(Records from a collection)
=======

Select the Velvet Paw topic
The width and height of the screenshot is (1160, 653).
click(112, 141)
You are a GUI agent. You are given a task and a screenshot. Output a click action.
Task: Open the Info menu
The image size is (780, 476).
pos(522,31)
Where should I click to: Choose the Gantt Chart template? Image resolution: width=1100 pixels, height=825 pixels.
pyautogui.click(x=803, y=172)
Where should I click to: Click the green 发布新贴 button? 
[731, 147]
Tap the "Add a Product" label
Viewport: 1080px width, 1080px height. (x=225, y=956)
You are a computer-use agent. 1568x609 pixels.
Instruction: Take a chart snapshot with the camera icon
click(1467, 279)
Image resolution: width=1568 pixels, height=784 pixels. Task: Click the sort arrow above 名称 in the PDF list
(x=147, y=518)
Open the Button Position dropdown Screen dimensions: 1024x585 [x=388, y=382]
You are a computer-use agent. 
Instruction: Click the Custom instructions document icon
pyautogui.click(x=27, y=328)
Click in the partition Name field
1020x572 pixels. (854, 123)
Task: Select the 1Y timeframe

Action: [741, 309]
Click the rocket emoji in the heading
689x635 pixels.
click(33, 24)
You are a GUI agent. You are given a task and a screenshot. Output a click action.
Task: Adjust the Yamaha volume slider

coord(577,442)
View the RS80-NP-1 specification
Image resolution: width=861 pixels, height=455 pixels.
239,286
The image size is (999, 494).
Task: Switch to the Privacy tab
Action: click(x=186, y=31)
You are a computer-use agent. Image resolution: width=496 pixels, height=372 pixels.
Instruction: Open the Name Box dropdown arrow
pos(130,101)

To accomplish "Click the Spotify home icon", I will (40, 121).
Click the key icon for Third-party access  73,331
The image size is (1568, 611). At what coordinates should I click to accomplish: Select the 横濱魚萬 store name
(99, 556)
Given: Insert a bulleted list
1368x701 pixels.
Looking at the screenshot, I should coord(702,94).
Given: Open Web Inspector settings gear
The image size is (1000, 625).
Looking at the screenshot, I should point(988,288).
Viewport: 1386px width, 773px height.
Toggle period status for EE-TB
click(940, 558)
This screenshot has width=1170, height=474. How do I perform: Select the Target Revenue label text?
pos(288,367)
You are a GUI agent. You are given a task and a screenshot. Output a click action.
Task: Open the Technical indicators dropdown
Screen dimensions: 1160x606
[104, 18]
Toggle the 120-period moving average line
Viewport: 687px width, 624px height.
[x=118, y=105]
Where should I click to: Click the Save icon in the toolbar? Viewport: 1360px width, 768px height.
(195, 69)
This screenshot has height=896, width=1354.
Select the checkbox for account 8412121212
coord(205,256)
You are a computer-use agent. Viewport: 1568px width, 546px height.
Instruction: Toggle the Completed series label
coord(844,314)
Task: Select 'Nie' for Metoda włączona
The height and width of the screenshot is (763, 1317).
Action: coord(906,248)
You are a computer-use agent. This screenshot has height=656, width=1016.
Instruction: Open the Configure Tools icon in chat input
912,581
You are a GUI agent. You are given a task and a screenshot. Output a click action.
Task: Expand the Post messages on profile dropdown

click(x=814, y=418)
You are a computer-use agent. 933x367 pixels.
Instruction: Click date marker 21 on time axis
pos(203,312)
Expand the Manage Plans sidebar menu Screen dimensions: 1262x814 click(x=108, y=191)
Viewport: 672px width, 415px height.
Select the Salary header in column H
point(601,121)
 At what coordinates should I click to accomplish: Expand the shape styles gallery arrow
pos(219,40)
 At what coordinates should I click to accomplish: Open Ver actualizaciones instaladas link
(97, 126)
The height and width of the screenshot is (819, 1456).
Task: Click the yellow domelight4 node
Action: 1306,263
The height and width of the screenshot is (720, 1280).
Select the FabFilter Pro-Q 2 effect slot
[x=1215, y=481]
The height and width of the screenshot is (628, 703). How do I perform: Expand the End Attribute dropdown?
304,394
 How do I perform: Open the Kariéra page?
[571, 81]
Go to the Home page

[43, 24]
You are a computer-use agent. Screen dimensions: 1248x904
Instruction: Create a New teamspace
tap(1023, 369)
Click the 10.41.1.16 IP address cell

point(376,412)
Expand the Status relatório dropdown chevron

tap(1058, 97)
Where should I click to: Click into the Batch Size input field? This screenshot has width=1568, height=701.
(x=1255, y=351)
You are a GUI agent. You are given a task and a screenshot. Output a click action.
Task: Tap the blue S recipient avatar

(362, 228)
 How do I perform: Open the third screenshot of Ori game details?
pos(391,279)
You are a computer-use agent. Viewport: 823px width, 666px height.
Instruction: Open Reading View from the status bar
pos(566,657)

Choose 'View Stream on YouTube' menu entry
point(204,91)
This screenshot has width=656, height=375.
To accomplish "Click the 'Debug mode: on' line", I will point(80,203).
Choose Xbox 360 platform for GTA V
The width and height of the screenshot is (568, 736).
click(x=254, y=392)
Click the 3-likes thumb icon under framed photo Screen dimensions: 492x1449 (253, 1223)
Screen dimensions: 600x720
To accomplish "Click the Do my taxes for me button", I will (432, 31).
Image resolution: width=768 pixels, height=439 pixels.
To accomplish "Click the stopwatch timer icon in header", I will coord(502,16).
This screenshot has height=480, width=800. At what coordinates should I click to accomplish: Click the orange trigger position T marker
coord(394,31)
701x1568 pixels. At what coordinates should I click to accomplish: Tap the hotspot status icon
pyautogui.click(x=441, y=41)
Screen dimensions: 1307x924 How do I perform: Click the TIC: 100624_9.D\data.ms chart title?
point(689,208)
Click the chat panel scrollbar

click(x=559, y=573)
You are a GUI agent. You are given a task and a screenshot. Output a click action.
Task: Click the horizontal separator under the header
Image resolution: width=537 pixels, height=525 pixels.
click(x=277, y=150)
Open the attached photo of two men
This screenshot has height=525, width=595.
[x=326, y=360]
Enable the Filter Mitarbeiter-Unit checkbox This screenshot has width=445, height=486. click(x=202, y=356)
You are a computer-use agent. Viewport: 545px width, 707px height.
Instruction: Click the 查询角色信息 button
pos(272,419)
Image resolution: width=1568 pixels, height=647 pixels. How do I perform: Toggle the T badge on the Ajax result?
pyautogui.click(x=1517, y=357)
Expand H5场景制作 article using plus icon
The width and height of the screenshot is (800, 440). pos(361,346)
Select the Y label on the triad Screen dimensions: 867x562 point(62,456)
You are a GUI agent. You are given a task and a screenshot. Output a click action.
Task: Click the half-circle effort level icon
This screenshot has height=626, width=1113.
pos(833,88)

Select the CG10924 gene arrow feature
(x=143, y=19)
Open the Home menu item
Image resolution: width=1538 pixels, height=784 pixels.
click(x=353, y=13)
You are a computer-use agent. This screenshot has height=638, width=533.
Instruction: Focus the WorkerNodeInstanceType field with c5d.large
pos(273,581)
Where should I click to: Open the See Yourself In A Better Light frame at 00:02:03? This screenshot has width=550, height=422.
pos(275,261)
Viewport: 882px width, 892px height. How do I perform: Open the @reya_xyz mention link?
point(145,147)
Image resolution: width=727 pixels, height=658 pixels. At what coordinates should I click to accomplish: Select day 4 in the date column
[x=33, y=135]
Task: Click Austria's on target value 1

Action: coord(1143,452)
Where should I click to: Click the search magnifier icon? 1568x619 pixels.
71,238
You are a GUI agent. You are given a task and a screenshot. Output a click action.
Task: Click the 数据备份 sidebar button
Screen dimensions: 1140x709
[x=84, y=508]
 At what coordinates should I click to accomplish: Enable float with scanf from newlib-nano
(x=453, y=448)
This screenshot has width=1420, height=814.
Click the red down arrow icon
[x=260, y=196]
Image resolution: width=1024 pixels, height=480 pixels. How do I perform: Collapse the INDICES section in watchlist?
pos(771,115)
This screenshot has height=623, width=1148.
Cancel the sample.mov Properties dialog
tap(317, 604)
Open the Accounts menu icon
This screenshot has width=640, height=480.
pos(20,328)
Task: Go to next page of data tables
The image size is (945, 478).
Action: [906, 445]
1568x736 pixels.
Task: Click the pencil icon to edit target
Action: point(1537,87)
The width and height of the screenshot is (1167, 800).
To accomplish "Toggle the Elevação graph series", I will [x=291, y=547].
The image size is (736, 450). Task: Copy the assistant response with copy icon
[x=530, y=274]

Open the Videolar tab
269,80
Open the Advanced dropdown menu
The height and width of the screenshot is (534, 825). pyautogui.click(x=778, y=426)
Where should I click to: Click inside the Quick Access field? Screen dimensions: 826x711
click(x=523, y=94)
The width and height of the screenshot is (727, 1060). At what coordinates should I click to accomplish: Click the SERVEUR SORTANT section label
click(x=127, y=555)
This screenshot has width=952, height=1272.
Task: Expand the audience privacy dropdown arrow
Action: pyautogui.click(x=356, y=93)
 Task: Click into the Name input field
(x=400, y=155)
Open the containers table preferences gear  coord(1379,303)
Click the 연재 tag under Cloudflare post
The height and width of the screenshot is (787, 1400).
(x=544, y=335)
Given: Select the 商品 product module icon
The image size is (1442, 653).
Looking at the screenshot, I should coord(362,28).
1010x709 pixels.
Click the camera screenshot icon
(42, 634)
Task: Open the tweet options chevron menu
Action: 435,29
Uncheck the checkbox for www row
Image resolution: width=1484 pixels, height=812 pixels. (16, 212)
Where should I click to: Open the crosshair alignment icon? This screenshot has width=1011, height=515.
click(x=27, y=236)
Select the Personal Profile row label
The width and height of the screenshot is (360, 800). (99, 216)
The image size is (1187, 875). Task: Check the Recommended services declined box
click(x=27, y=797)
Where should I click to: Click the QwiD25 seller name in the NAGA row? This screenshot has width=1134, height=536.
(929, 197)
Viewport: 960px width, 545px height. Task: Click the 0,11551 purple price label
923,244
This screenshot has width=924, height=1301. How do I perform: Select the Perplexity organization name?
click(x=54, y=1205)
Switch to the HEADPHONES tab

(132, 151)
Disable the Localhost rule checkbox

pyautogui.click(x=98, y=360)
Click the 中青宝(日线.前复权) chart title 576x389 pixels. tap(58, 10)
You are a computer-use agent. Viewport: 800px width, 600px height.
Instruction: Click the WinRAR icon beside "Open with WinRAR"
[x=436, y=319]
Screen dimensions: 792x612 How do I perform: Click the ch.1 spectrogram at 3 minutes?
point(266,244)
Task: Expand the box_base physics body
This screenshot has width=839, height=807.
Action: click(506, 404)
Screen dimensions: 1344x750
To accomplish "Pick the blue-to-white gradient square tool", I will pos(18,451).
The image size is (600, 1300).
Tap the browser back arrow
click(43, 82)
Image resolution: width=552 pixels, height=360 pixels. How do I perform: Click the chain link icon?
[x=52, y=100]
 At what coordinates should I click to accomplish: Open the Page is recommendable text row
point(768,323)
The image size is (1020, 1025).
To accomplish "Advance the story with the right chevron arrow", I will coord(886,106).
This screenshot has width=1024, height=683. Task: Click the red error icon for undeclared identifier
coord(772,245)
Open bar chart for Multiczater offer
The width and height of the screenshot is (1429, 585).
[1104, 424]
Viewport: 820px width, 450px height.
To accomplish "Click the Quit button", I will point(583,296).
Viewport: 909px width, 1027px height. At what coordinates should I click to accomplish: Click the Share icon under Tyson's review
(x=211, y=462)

=======

Write out exactly the lines above between the line with "Click the key" and the line with "Viewport: 1386px width, 773px height.", inclusive, and nothing beyond them.

Solution for this problem:
Click the key icon for Third-party access  73,331
The image size is (1568, 611). At what coordinates should I click to accomplish: Select the 横濱魚萬 store name
(99, 556)
Given: Insert a bulleted list
1368x701 pixels.
Looking at the screenshot, I should coord(702,94).
Given: Open Web Inspector settings gear
The image size is (1000, 625).
Looking at the screenshot, I should point(988,288).
Viewport: 1386px width, 773px height.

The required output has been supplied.